In-Context Learning in LLMs for Simple Functions

Link to repository here. You can find some quick notes I took on the outcomes of this project here, although I recommend reading this page first.

Introduction

Large language models show the surprising ability to learn in-context - that is, given a few examples of a task in their “context” or prompt, they can perform the task on new examples without fresh training on the task.
This is a priori an almost miraculous phenomenon and has been extensively studied ever since its discovery. In particular, Garg et al studied the ability of small transformer models to learn simple functions in context.
Their most prominent experiments involve training a transformer to use past input-output pairs \((x_1,y_1, \dots x_n, y_n)\) to predict the output for a new input \(x_{n+1}\).
In the simplest of their experiments, they sample linear functions \(f(x) = w^\top x\) for training by sampling the weights \(w \sim N(0,I_d)\) and sample inputs \(x \sim N(0,I_d)\). They train the transformer on training data generated this way and then test it on data generated independently in the same way.
It was found that the transformer replicated the performance of ordinary least squares (OLS) regression.

What I did

Replicating Garg et al: Motivated by my LLM course, I investigated possible explanations for this by conducting experiments beyond the ones in Garg et al. To begin with, I replicated their experiments on choosing the weights and inputs isotropically (i.e. with covariance matrix \(I_d\)), as well as the experiments where the test data has non-isotropically generated weights or inputs.
Changing distribution of training tasks: To see what happens when the training distribution is changed, I used a non-isotropic covariance matrix for the training weights as well as the test weights. This time, the transformer had a lower error than OLS in general.

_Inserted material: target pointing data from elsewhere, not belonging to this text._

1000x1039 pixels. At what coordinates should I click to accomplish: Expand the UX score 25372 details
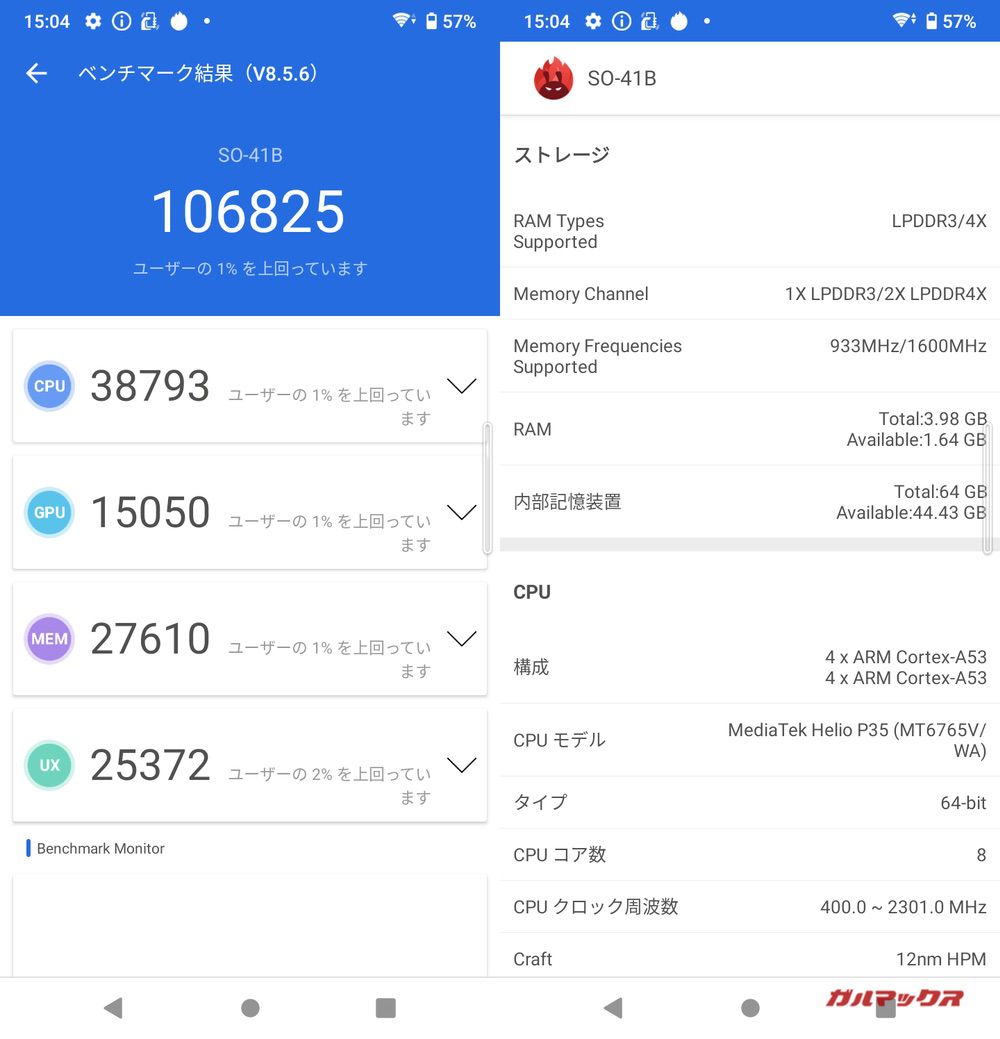(461, 765)
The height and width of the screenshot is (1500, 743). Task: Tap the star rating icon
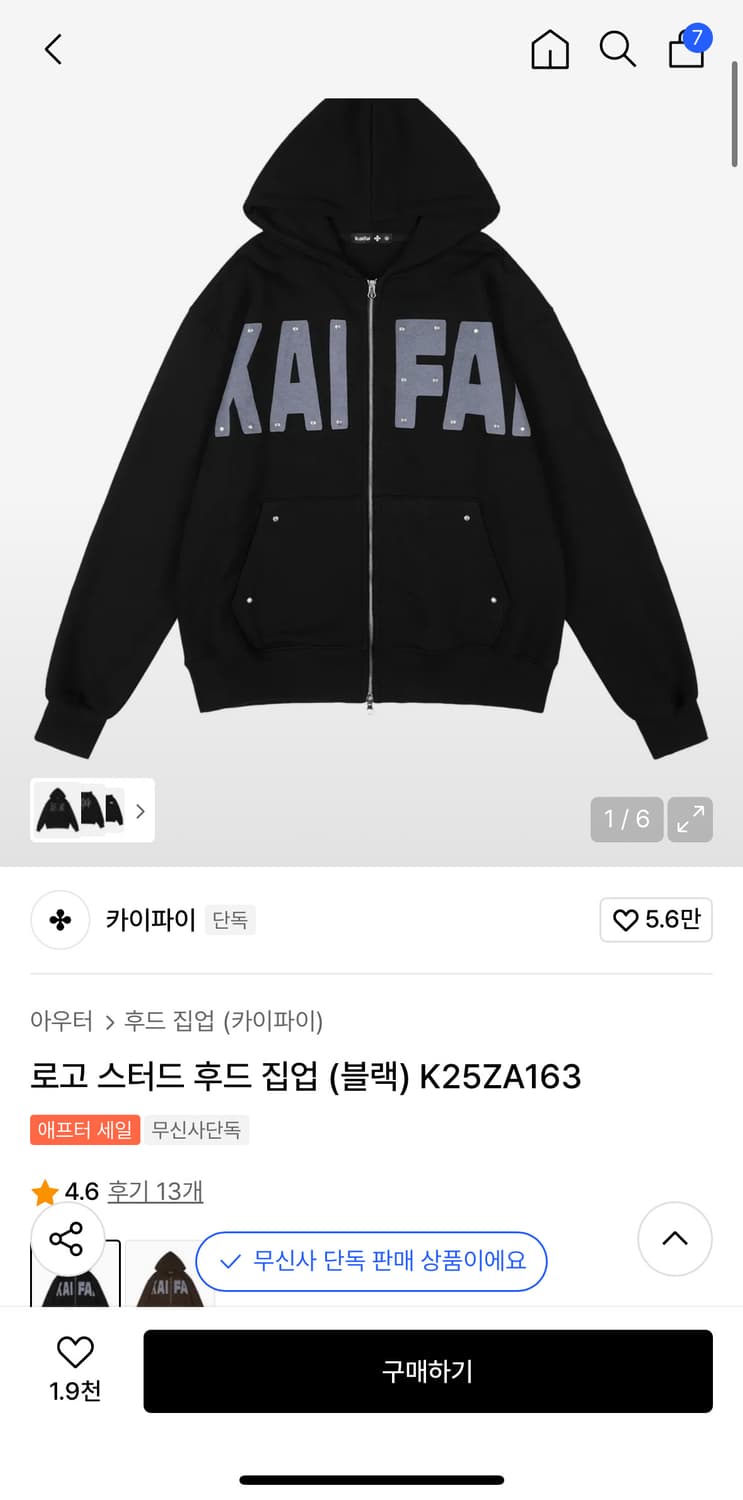[45, 1191]
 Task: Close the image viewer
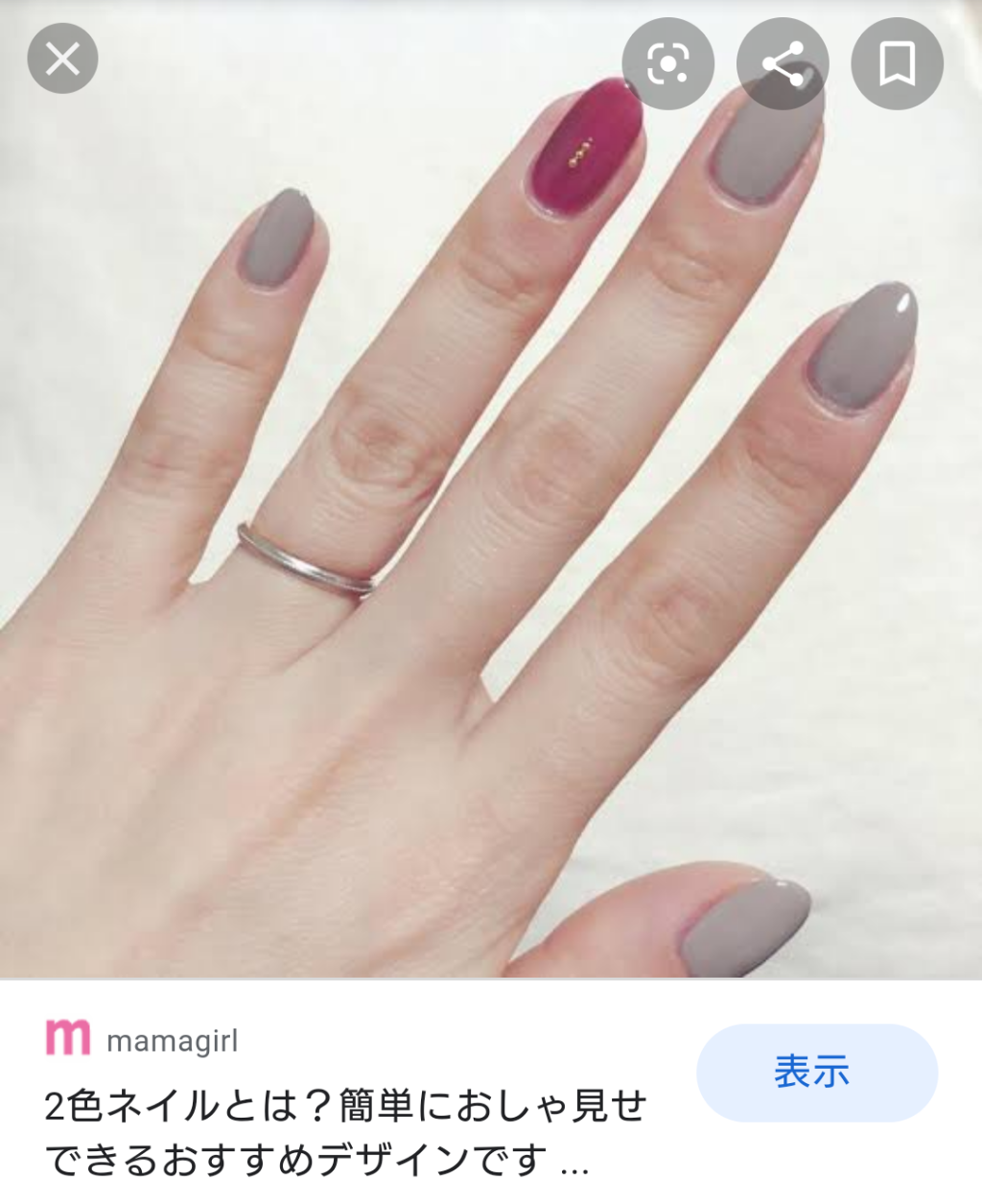[x=62, y=59]
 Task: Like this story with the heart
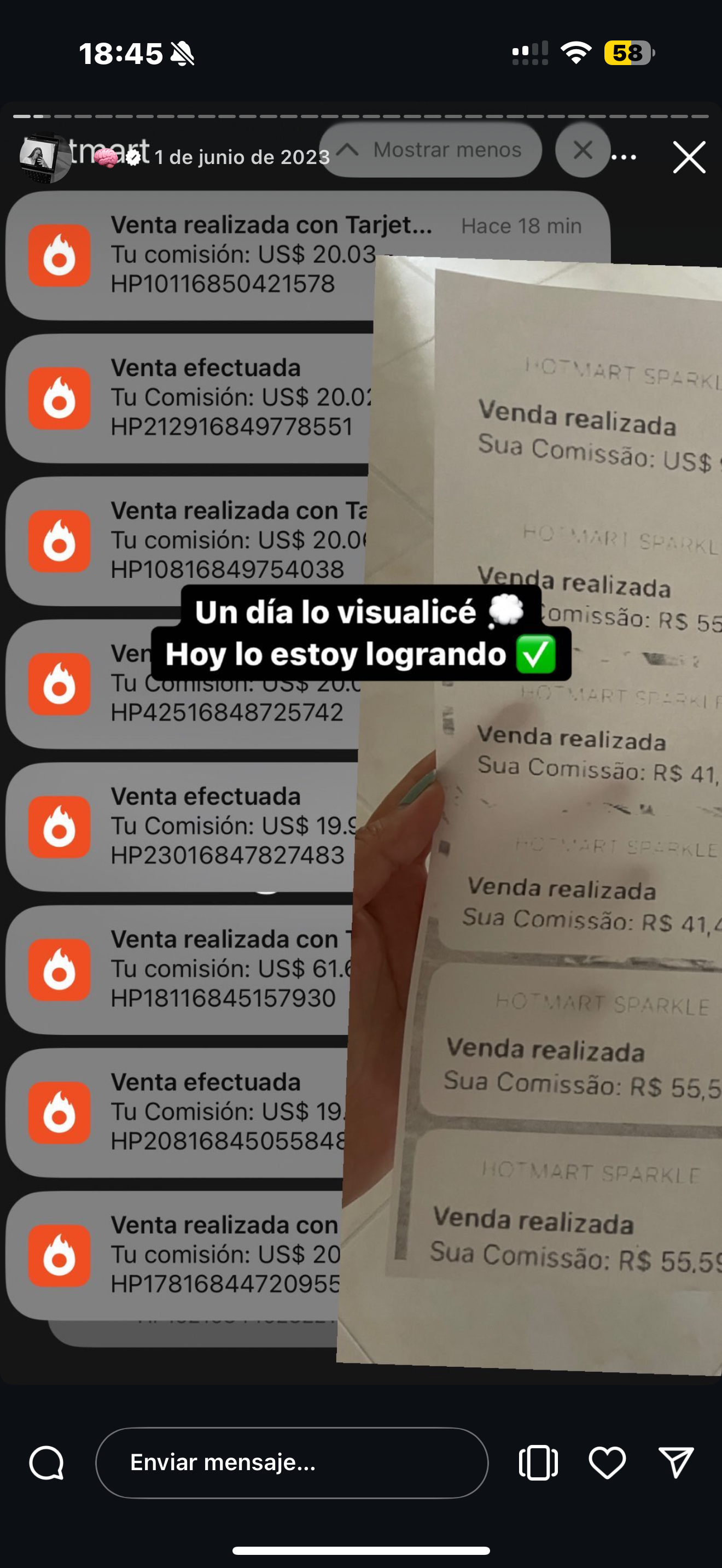(607, 1462)
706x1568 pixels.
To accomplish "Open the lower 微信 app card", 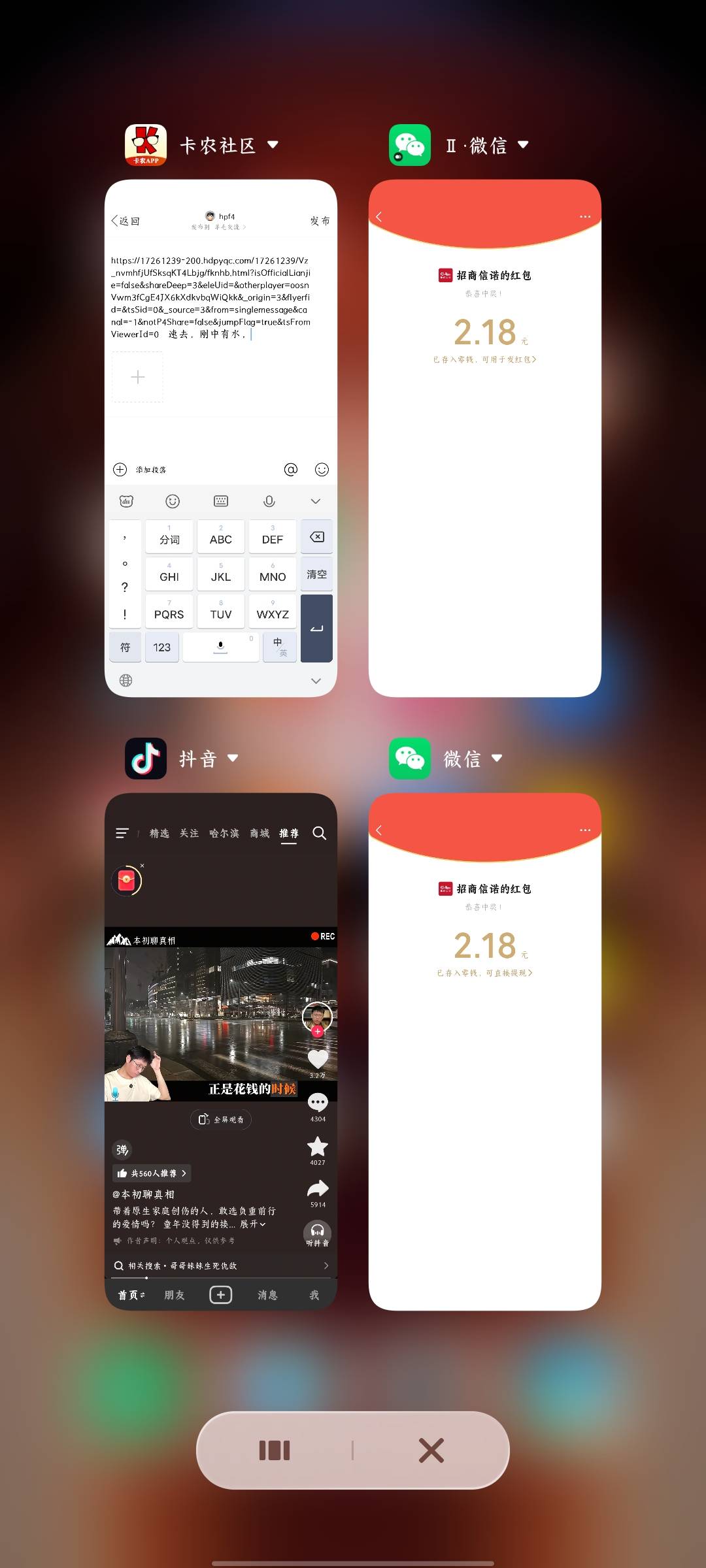I will tap(485, 1052).
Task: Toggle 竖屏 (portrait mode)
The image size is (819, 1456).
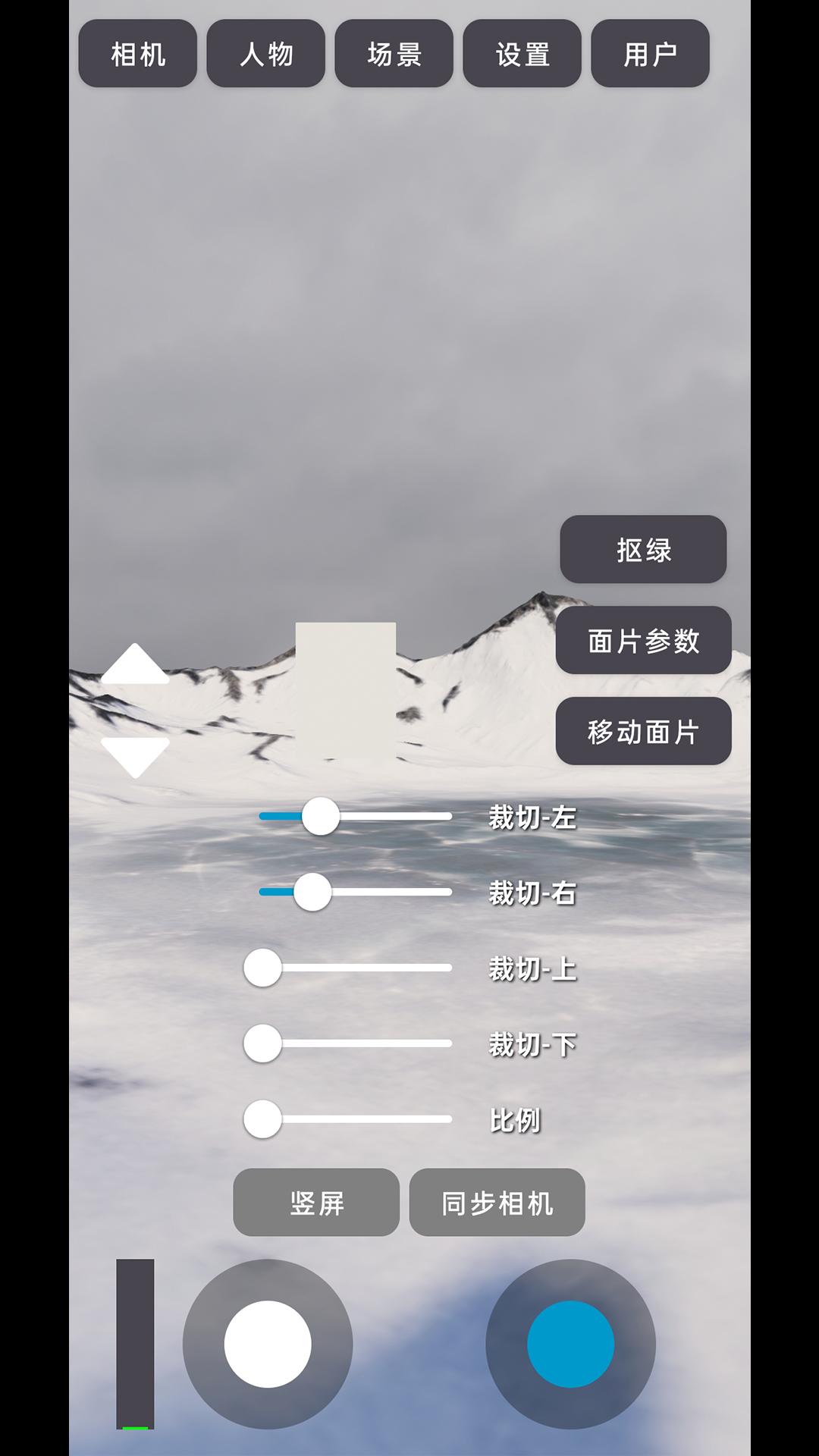Action: click(316, 1203)
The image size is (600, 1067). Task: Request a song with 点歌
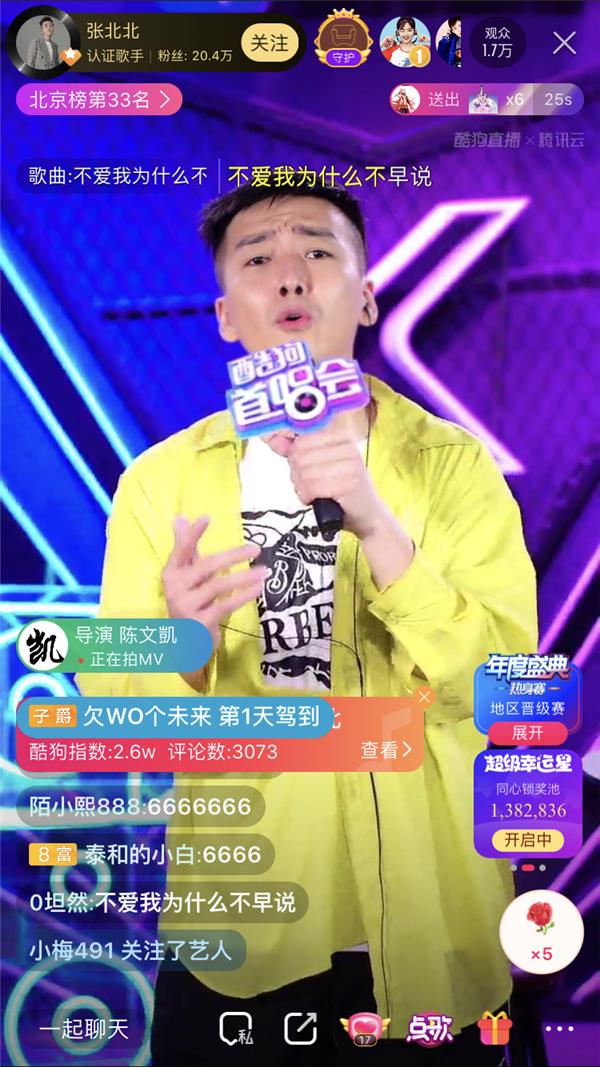pyautogui.click(x=430, y=1029)
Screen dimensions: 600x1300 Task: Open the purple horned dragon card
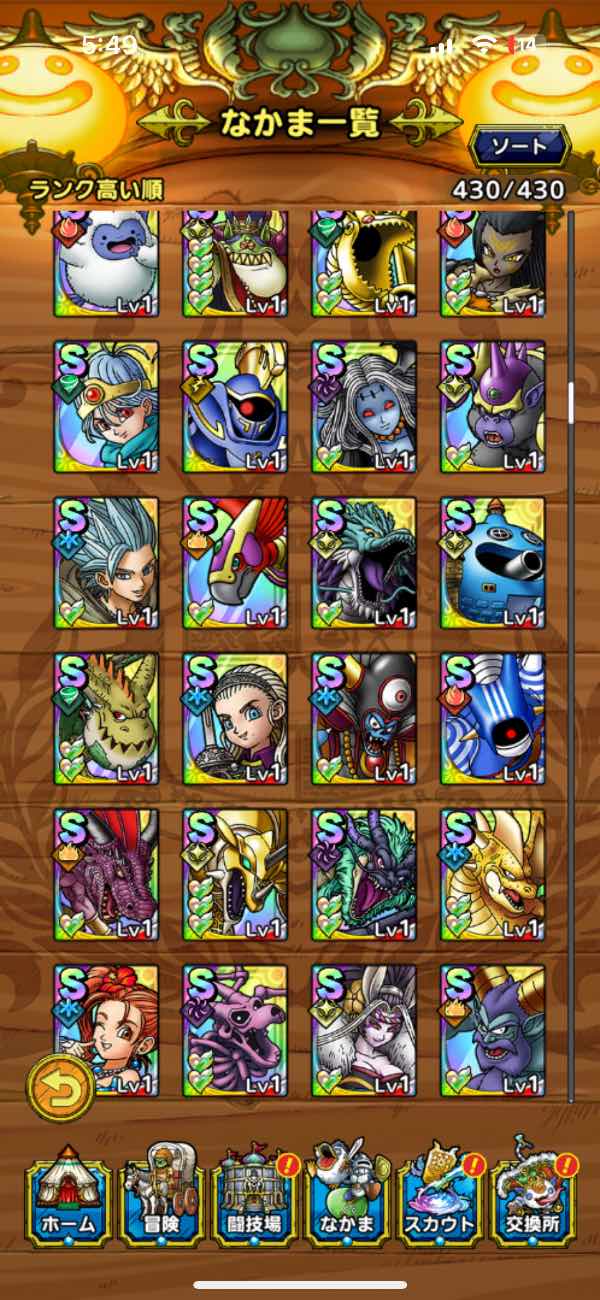pyautogui.click(x=105, y=875)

Some thought revealed that its performance replicated that of weighted least squares regression, where the inverse of the covariance matrix gives the weights.
Developing a hypothesis for in-context learning: This signals that the transformer was behaving as if it had learnt the prior over tasks, and was perhaps merely performing Bayesian inference over tasks when learning in context.
Supporting hypothesis by training over a small discrete task distribution: I also performed this experiment using weights sampled from a discrete distribution with small finite support. In this case, the transformer learned the weights with even fewer samples in general, further supporting this hypothesis.
Continuation: I intend to resume work on this project in the future and design more conclusive tests supporting the hypothesis that in context learning can be viewed as Bayesian inference over priors learnt during training.